Glücklicherweise war ich der Erste, den sie an jenem Morgen traf, doch bin ich überzeugt, dass sie, trotz meiner ausdrücklichen Verwarnung, ihre Neuigkeit noch bei mindestens einem halben Dutzend anderer ausgekramt hat.“

„War die junge Dame dort unten zugegen, als Judy dies erzählte?“ fragte der Untersuchungsrichter.

Mr. Sutherland sann nach.

„Vielleicht - ich erinnere mich nicht mehr genau. Frederick saß mit mir am Tische, während meine Haushälterin den Kaffee eingoss. Ich glaube kaum, dass Miss Page zugegen war; sie steht nicht so früh auf - sie ist in letzter Zeit ziemlich „vornehm“ geworden.“

„Sollte es möglich sein, dass er so blind ist und nicht sieht, dass sein Sohn Frederick dieses Mädchen heiraten will?“ flüsterte Pastor Crane dem Polizisten ins Ohr.

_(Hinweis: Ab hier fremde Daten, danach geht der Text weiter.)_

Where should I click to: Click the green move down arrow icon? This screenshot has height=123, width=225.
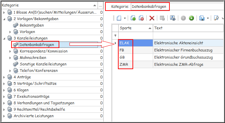[x=191, y=18]
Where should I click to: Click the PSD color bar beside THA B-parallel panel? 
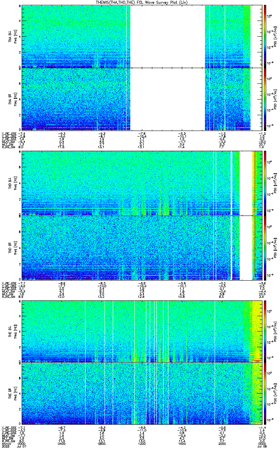coord(265,99)
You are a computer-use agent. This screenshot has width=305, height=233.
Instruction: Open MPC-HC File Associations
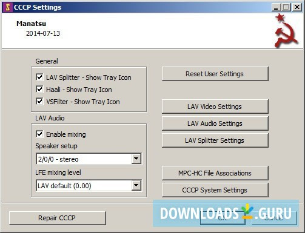(215, 173)
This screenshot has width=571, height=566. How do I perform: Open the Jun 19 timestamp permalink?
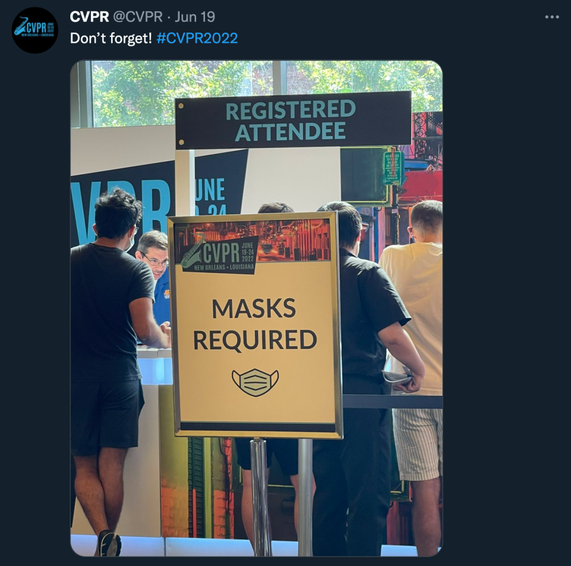pos(195,17)
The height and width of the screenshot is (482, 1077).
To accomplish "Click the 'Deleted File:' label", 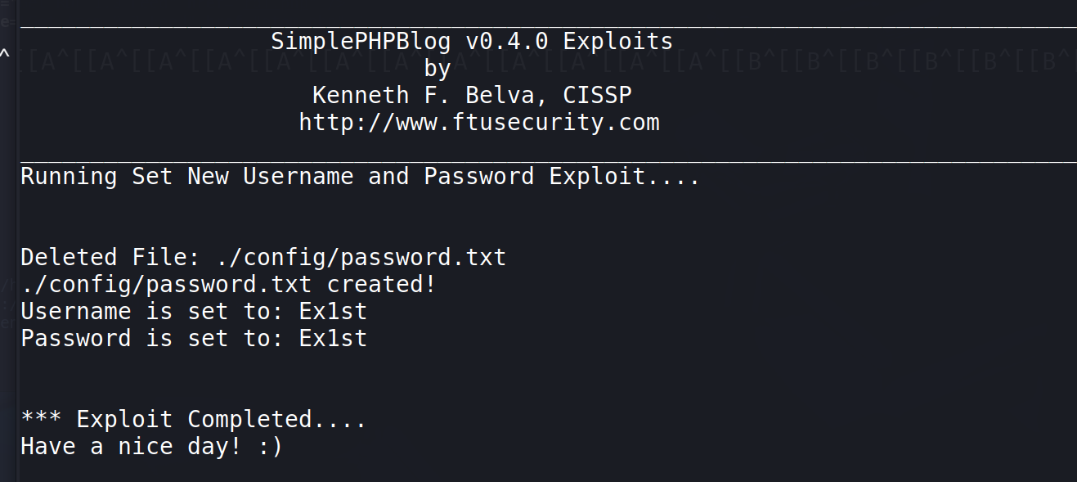I will (x=110, y=257).
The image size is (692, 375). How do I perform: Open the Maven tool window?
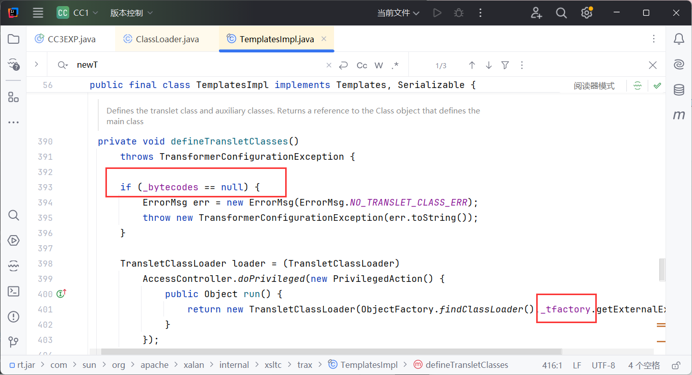679,116
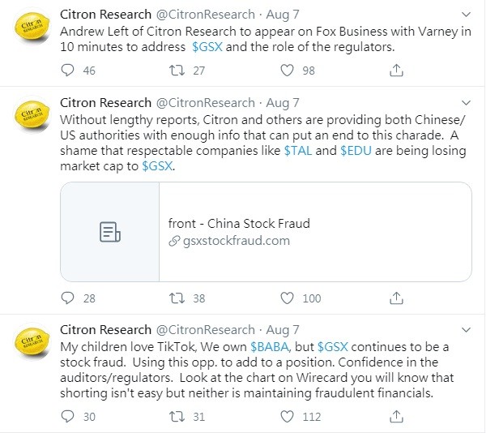This screenshot has height=433, width=499.
Task: Open the gsxstockfraud.com link card
Action: pyautogui.click(x=266, y=232)
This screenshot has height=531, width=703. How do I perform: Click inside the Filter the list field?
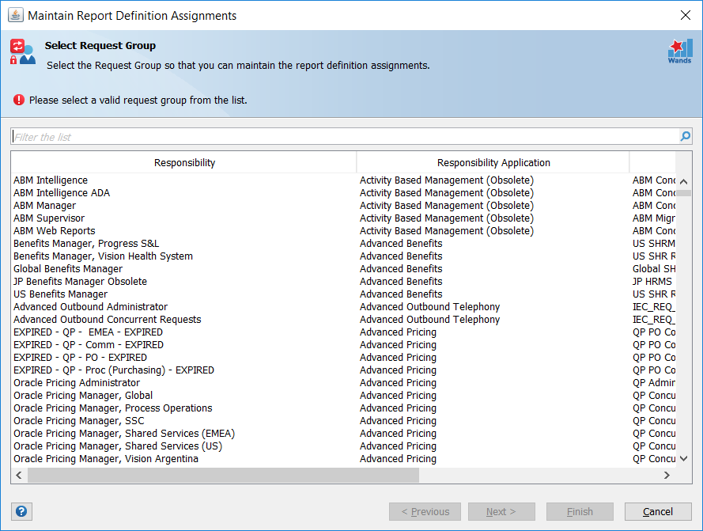click(x=340, y=135)
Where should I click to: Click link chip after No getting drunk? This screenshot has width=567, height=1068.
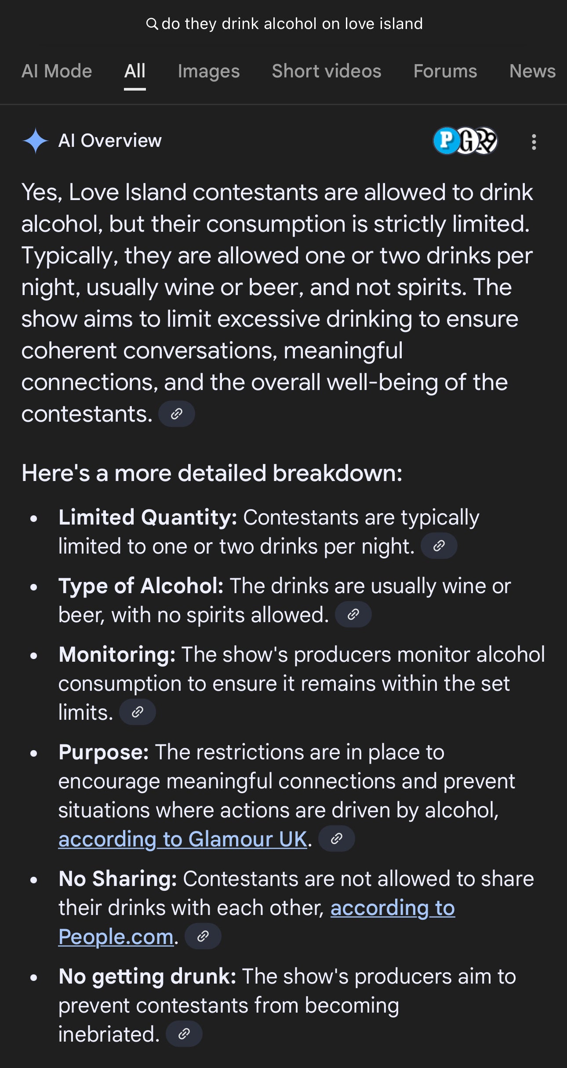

Dieser zog als Antwort die Schultern in die Höhe. Mr. Sutherland war ein Mann, freundlich gegen Jedermann, aber desto unergründlicher.

05. Eine Spur im Grase.

Als der Untersuchungsrichter, gefolgt von Mr. Sutherland, aus der Türe trat, bot sich den beiden ein merkwürdiger Anblick dar. Miss Page stand noch immer unbeweglich auf derselben Stelle und schaute die Kommenden unverwandt an.

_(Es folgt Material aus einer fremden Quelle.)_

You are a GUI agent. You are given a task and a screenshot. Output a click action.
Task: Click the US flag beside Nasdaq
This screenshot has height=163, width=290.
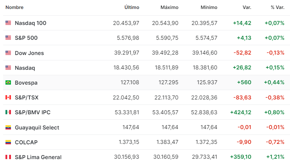(x=8, y=67)
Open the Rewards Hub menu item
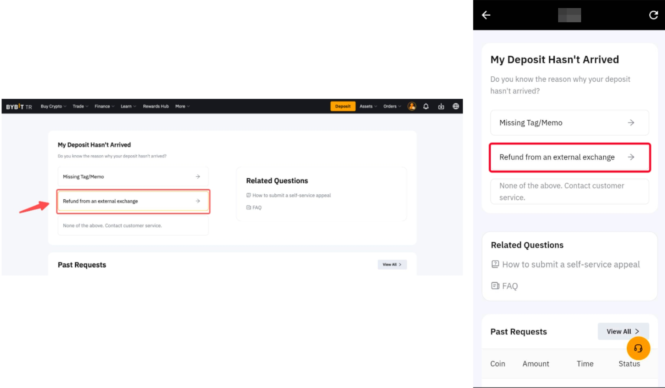The height and width of the screenshot is (388, 665). 156,107
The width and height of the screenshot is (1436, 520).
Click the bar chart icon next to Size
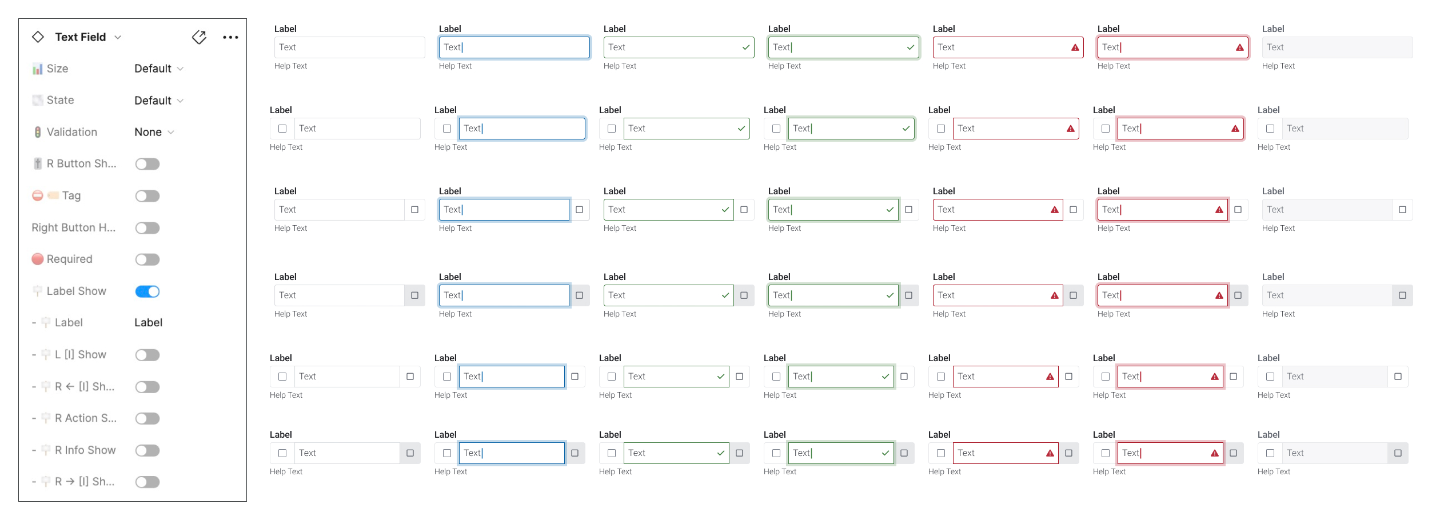click(37, 68)
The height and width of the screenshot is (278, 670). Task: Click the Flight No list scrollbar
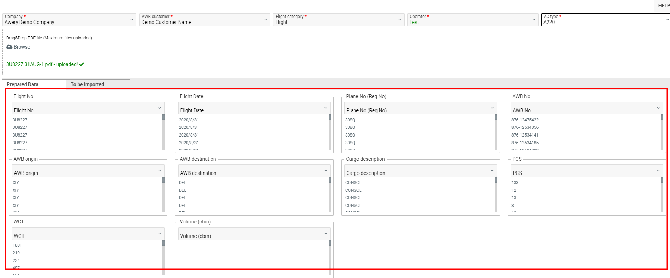(x=163, y=132)
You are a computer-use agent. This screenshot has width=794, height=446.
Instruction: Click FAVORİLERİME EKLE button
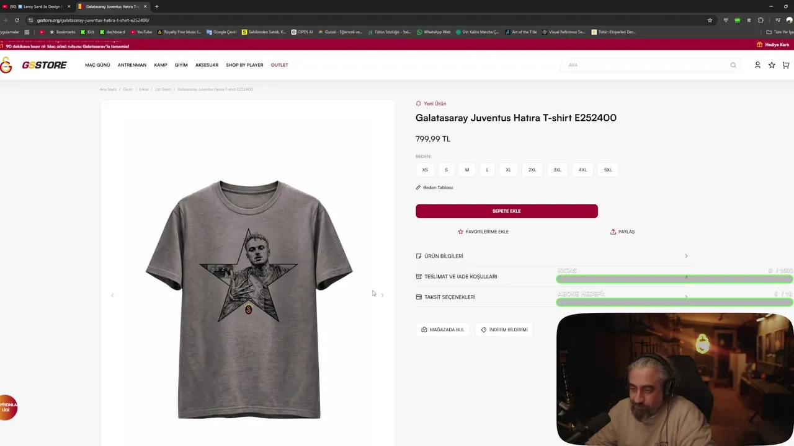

Als sie in ihrer Nähe waren, zog sie die rechte Hand aus dem Umhange hervor, deutete auf das Gras zu ihren Füßen und sagte ruhig:

„Sehen Sie dies?“

Die beiden Männer beeilten ihre Schritte, beugten sich nieder und betrachteten angelegentlich die bezeichnete Stelle.

„Was sehen Sie da?“ fragte Mr. Sutherland, der ohne Gläser in der Nähe nicht mehr gut sehen konnte.

„Blut“, entgegnete der Richter, einen Grashalm abpflückend und ihn genau betrachtend.

„Blut!“ wiederholte Miss Page, mit einem so bezeichnenden Blick, dass Mr. Sutherland sie verwirrt anschaute, eine Empfindung, die er sich nicht erklären konnte.

„Wie konnten Sie diese kaum sichtbaren Flecken bemerken?“ fragte der Richter.

„Kaum sichtbar? Es ist das einzige, was ich in dem ganzen Garten sehe!“

Und mit einer Verbeugung, die nicht ohne Spott war, ging sie dem Tore zu.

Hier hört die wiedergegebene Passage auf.